Source: https://www.wyzant.com/resources/lessons/math/calculus/derivative_proofs/e_to_the_x

Why do we bother calculating derivatives? Because they give us the best estimate of a linear function in the neighbourhood of a point in a non-linear function, and linear algebra is slightly easier to deal with when it comes to complex functions :)

So we know composite functions and we know derivates. How do we calculate the derivative of a composite function? We follow what's called the Chain rule for that:
F'(x) = f'(g(x))g'(x)
This is about as much as you need to know at this point, but feel free to explore on this topic.

Now that we have that covered, let's talk about partial derivatives. So far we have been looking at examples of functions with only 1 variable. Let's look at another example now:
z = f(x,y) = x^2 + y^2
This would be a multivariable function, and here's how the graph would look like:















Clearly it would be tricky calculating the slope for a single point on this graph now because there would be an infinite number of tangents running though it. How we deal with that is by treating one of the two variables, say y, as a constant (essentially hiding a dimension) and then calculate the slope of the point, which would give us the partial derivate of z with respect to x at the given point. We do this again, this time keeping x constant and calculate the slope of the point, which will give us the partial derivate of z with respect to y at the given point.

Now let's start piecing it together.

Training a basic neural network takes two main steps:
  1. Feed Forward
  2. Backpropagation 
We'll break these down one at a time. 



Source: https://www.researchgate.net/figure/234055177_fig1_Figure-61-Sample-of-a-feed-forward-neural-network


Now, neural network is nothing but a massive composite function, where each layer in the feed-forward mechanism is a single function whose input values are the outputs of the previous layer multiplied by a weight vector. These weight values, aka biases are initiated with random values and over the course of the training they start determining the relation between the input and output data.

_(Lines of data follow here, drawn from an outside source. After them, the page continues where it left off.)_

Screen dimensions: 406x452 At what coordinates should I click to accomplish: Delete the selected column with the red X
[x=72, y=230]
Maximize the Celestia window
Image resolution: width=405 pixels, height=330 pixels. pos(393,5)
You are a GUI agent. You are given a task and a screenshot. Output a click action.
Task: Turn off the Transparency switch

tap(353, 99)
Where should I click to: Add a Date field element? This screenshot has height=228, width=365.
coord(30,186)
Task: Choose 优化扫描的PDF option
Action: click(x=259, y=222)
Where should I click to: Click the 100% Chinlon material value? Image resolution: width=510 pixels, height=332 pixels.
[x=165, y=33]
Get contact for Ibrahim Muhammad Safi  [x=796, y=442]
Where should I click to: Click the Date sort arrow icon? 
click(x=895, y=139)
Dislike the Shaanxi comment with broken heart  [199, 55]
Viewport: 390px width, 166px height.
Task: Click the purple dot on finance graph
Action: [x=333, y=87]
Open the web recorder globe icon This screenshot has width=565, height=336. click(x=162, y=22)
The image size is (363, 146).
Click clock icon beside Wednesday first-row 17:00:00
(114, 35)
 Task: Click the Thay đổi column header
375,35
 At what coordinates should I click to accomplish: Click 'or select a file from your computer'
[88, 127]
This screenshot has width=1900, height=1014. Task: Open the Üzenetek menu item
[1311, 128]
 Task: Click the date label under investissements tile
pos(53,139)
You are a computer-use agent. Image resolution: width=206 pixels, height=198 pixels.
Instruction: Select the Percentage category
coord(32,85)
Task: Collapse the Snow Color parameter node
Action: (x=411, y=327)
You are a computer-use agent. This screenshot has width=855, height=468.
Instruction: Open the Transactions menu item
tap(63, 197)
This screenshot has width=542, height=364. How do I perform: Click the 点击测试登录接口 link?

This is the feed forward propagation, conceptually. We'll dive into the details of these layers in the upcoming posts.












Source: https://www.researchgate.net/figure/241741756_fig2_Figure-2-Back-propagation-multilayer-ANN-with-one-hidden-layer


After the forward propagation comes the back-propagation. Its purpose is to determine the partial derivatives of the error function with respect to each weight in the network, so those can be further utilised in gradient descent. 

Okay lots of new words there, but at the core backpropagation is just applying the chain rule over and over again through all possible paths in the network. The goal of any NN training is to find the gradient of each weight with respect to the output - so we can update the weight incrementally using gradient descent. 

This first post was just to cover the basics of the mathematical concepts that will come in handy as the topic gets more complex. I'll cover gradient descent and the calculations behind forward and backward propagations in the next post.

Hope this was helpful.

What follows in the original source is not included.